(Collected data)
◇ ◇ ◇ ◇
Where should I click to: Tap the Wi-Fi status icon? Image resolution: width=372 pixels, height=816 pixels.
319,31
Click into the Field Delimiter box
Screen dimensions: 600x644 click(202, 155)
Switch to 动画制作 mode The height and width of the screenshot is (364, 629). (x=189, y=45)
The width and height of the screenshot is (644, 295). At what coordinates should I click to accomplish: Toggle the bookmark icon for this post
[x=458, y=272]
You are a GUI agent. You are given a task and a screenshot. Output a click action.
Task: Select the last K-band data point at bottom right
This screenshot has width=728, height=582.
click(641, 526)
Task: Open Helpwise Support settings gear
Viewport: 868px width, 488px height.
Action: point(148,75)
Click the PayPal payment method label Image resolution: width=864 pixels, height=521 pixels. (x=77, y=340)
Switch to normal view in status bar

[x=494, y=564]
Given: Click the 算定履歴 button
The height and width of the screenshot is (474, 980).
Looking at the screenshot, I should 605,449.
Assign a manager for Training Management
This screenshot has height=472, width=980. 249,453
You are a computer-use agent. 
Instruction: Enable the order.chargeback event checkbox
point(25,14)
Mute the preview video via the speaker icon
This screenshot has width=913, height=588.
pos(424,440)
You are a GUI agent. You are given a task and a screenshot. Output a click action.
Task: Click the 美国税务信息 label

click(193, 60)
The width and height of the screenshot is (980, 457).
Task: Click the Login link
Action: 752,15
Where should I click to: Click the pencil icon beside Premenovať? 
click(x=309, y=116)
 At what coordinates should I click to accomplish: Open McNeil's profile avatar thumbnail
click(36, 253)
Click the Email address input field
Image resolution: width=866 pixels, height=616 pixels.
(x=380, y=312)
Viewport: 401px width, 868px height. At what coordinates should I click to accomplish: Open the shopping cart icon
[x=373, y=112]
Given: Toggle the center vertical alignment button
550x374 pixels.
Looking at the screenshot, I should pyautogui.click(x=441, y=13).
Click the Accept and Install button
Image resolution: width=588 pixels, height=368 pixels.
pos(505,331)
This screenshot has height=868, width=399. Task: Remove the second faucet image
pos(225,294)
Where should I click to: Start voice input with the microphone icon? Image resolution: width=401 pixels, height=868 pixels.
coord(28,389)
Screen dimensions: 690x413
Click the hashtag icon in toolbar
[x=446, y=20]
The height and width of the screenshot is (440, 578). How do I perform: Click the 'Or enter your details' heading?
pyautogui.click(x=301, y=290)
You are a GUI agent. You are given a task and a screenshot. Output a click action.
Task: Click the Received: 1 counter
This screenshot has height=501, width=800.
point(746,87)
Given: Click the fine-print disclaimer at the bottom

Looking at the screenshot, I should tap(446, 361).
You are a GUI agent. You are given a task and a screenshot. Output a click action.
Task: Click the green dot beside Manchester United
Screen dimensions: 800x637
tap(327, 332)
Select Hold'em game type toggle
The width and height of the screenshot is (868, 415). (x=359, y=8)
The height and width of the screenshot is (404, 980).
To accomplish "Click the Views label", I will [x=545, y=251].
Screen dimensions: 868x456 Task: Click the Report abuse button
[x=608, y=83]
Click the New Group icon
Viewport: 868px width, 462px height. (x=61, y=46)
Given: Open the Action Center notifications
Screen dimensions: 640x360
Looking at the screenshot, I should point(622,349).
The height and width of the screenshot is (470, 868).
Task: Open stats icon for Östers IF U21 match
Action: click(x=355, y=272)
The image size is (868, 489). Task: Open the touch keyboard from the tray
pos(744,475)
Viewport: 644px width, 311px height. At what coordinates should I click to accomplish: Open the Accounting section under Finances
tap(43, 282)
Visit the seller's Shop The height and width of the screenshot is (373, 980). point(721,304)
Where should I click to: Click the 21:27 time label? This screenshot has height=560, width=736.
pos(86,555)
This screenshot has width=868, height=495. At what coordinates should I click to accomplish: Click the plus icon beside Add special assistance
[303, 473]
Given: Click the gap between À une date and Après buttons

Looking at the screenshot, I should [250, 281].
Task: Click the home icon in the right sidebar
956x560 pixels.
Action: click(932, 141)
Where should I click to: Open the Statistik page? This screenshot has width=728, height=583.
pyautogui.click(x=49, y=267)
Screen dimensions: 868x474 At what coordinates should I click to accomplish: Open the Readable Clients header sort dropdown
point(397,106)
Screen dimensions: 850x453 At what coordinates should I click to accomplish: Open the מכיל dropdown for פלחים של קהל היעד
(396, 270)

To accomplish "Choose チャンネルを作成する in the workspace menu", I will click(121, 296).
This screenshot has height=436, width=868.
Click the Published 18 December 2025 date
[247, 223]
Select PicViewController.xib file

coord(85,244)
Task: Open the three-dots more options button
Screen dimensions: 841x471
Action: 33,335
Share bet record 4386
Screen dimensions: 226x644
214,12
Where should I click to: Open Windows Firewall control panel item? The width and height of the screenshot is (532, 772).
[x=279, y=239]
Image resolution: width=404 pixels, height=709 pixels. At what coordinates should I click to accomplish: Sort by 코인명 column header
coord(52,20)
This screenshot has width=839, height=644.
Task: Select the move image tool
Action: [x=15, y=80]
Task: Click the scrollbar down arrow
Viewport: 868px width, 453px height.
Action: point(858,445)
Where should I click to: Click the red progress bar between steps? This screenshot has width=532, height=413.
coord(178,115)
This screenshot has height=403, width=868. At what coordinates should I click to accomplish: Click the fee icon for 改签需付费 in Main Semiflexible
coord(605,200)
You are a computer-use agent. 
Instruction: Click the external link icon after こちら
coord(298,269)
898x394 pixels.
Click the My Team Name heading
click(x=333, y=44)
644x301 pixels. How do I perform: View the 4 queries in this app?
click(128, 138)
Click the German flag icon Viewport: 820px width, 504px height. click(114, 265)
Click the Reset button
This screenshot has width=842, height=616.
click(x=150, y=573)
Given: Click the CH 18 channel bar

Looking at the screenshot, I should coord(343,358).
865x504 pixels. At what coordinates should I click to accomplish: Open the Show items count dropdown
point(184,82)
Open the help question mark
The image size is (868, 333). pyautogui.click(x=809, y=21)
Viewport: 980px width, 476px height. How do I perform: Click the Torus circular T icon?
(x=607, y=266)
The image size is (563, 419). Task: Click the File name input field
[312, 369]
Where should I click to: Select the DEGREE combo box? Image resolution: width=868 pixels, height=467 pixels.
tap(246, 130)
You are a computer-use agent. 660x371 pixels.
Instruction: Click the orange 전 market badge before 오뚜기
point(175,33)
◇ ◇ ◇ ◇
◆ Your goal ◆
Transcribe each entry exactly as it appears.

◆ Task result ◆
Where should I click to: Tap the Wi-Fi status icon? Image resolution: width=372 pixels, height=816 pixels.
319,31
Click into the Field Delimiter box
Screen dimensions: 600x644 click(202, 155)
Switch to 动画制作 mode The height and width of the screenshot is (364, 629). (x=189, y=45)
The width and height of the screenshot is (644, 295). At what coordinates should I click to accomplish: Toggle the bookmark icon for this post
[x=458, y=272]
You are a GUI agent. You are given a task and a screenshot. Output a click action.
Task: Select the last K-band data point at bottom right
This screenshot has width=728, height=582.
click(641, 526)
Task: Open Helpwise Support settings gear
Viewport: 868px width, 488px height.
Action: point(148,75)
Click the PayPal payment method label Image resolution: width=864 pixels, height=521 pixels. (x=77, y=340)
Switch to normal view in status bar

[x=494, y=564]
Given: Click the 算定履歴 button
The height and width of the screenshot is (474, 980).
Looking at the screenshot, I should 605,449.
Assign a manager for Training Management
This screenshot has height=472, width=980. 249,453
You are a computer-use agent. 
Instruction: Enable the order.chargeback event checkbox
point(25,14)
Mute the preview video via the speaker icon
This screenshot has width=913, height=588.
pos(424,440)
You are a GUI agent. You are given a task and a screenshot. Output a click action.
Task: Click the 美国税务信息 label

click(193, 60)
The width and height of the screenshot is (980, 457).
Task: Click the Login link
Action: 752,15
Where should I click to: Click the pencil icon beside Premenovať? 
click(x=309, y=116)
 At what coordinates should I click to accomplish: Open McNeil's profile avatar thumbnail
click(36, 253)
Click the Email address input field
Image resolution: width=866 pixels, height=616 pixels.
(x=380, y=312)
Viewport: 401px width, 868px height. At what coordinates should I click to accomplish: Open the shopping cart icon
[x=373, y=112]
Given: Toggle the center vertical alignment button
550x374 pixels.
Looking at the screenshot, I should pyautogui.click(x=441, y=13).
Click the Accept and Install button
Image resolution: width=588 pixels, height=368 pixels.
pos(505,331)
This screenshot has height=868, width=399. Task: Remove the second faucet image
pos(225,294)
Where should I click to: Start voice input with the microphone icon? Image resolution: width=401 pixels, height=868 pixels.
coord(28,389)
Screen dimensions: 690x413
Click the hashtag icon in toolbar
[x=446, y=20]
The height and width of the screenshot is (440, 578). How do I perform: Click the 'Or enter your details' heading?
pyautogui.click(x=301, y=290)
You are a GUI agent. You are given a task and a screenshot. Output a click action.
Task: Click the Received: 1 counter
This screenshot has height=501, width=800.
point(746,87)
Given: Click the fine-print disclaimer at the bottom

Looking at the screenshot, I should tap(446, 361).
You are a GUI agent. You are given a task and a screenshot. Output a click action.
Task: Click the green dot beside Manchester United
Screen dimensions: 800x637
tap(327, 332)
Select Hold'em game type toggle
The width and height of the screenshot is (868, 415). (x=359, y=8)
The height and width of the screenshot is (404, 980).
To accomplish "Click the Views label", I will [x=545, y=251].
Screen dimensions: 868x456 Task: Click the Report abuse button
[x=608, y=83]
Click the New Group icon
Viewport: 868px width, 462px height. (x=61, y=46)
Given: Open the Action Center notifications
Screen dimensions: 640x360
Looking at the screenshot, I should point(622,349).
The height and width of the screenshot is (470, 868).
Task: Open stats icon for Östers IF U21 match
Action: click(x=355, y=272)
The image size is (868, 489). Task: Open the touch keyboard from the tray
pos(744,475)
Viewport: 644px width, 311px height. At what coordinates should I click to accomplish: Open the Accounting section under Finances
tap(43, 282)
Visit the seller's Shop The height and width of the screenshot is (373, 980). point(721,304)
Where should I click to: Click the 21:27 time label? This screenshot has height=560, width=736.
pos(86,555)
This screenshot has width=868, height=495. At what coordinates should I click to accomplish: Click the plus icon beside Add special assistance
[303, 473]
Given: Click the gap between À une date and Après buttons

Looking at the screenshot, I should [250, 281].
Task: Click the home icon in the right sidebar
956x560 pixels.
Action: click(932, 141)
Where should I click to: Open the Statistik page? This screenshot has width=728, height=583.
pyautogui.click(x=49, y=267)
Screen dimensions: 868x474 At what coordinates should I click to accomplish: Open the Readable Clients header sort dropdown
point(397,106)
Screen dimensions: 850x453 At what coordinates should I click to accomplish: Open the מכיל dropdown for פלחים של קהל היעד
(396, 270)

To accomplish "Choose チャンネルを作成する in the workspace menu", I will click(121, 296).
This screenshot has height=436, width=868.
Click the Published 18 December 2025 date
[247, 223]
Select PicViewController.xib file

coord(85,244)
Task: Open the three-dots more options button
Screen dimensions: 841x471
Action: 33,335
Share bet record 4386
Screen dimensions: 226x644
214,12
Where should I click to: Open Windows Firewall control panel item? The width and height of the screenshot is (532, 772).
[x=279, y=239]
Image resolution: width=404 pixels, height=709 pixels. At what coordinates should I click to accomplish: Sort by 코인명 column header
coord(52,20)
This screenshot has width=839, height=644.
Task: Select the move image tool
Action: [x=15, y=80]
Task: Click the scrollbar down arrow
Viewport: 868px width, 453px height.
Action: point(858,445)
Where should I click to: Click the red progress bar between steps? This screenshot has width=532, height=413.
coord(178,115)
This screenshot has height=403, width=868. At what coordinates should I click to accomplish: Click the fee icon for 改签需付费 in Main Semiflexible
coord(605,200)
You are a computer-use agent. 
Instruction: Click the external link icon after こちら
coord(298,269)
898x394 pixels.
Click the My Team Name heading
click(x=333, y=44)
644x301 pixels. How do I perform: View the 4 queries in this app?
click(128, 138)
Click the German flag icon Viewport: 820px width, 504px height. click(114, 265)
Click the Reset button
This screenshot has width=842, height=616.
click(x=150, y=573)
Given: Click the CH 18 channel bar

Looking at the screenshot, I should coord(343,358).
865x504 pixels. At what coordinates should I click to accomplish: Open the Show items count dropdown
point(184,82)
Open the help question mark
The image size is (868, 333). pyautogui.click(x=809, y=21)
Viewport: 980px width, 476px height. How do I perform: Click the Torus circular T icon?
(x=607, y=266)
The image size is (563, 419). Task: Click the File name input field
[312, 369]
Where should I click to: Select the DEGREE combo box? Image resolution: width=868 pixels, height=467 pixels.
tap(246, 130)
You are a computer-use agent. 660x371 pixels.
Instruction: Click the orange 전 market badge before 오뚜기
point(175,33)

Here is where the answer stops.